The hon. Gentleman rightly referred to access to children’s mental health services. The Government have begun to rebuild child and adolescent mental health services—CAMHS—and have put a lot more money into them, but there is a long way to go because, as you are aware, Mr. Taylor, such services were practically non-existent in many parts of the country back in 1997-98. We have two trailblazers and another 11 are starting now. Access to talking therapies through primary care in every community is something that I am proud of, and later today there will be further announcements about health spend over the next three or four years. It is important that, in future, there will be greater emphasis on investing in talking therapies, which can make a massive difference to people’s quality of life and mental health. There was no access to talking therapies in this country when we came into government, and people waited months and years for an operation. By next year, people will wait a maximum of 18 weeks.

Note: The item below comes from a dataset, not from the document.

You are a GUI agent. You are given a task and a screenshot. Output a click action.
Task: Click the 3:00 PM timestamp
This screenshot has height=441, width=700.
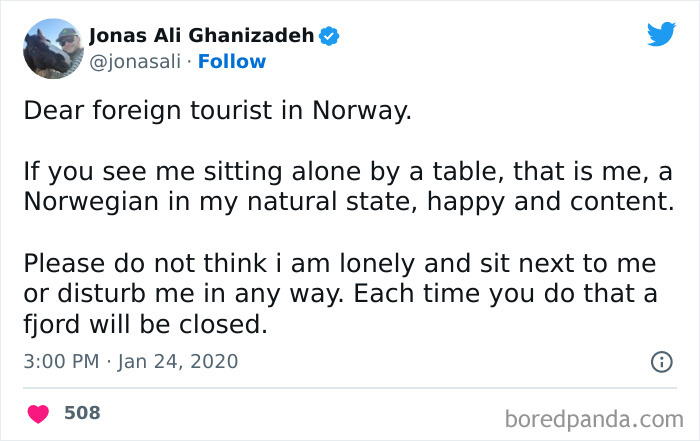click(59, 361)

The hon. Gentleman’s community should respond positively to the Darzi interim review proposals. There will be more than 100 new GP practices, including up to 900 GPs, nurses and health care assistants in the 25 per cent. of PCTs with the poorest provision. It may well be that the hon. Gentleman’s constituency could benefit from that. New resources will enable PCTs to develop some 150 GP-run health centres, with up to 1,750 GPs and nurses situated in easily accessible locations and offering a range of services to all members of their local population. As a result of last week’s interim review announcement by Lord Darzi and the Secretary of State, the hon. Gentleman may be able to secure even more resources for primary care for his constituents.

The hon. Gentleman raised valid and legitimate issues, but it is important that we do not allow people to suggest that the health service has not advanced massively. In our vision for transformation, personalisation is the next stage, and the Government will match that with continued and sustained record levels of investment.

Question put and agreed to.

Adjourned accordingly at Two o’clock.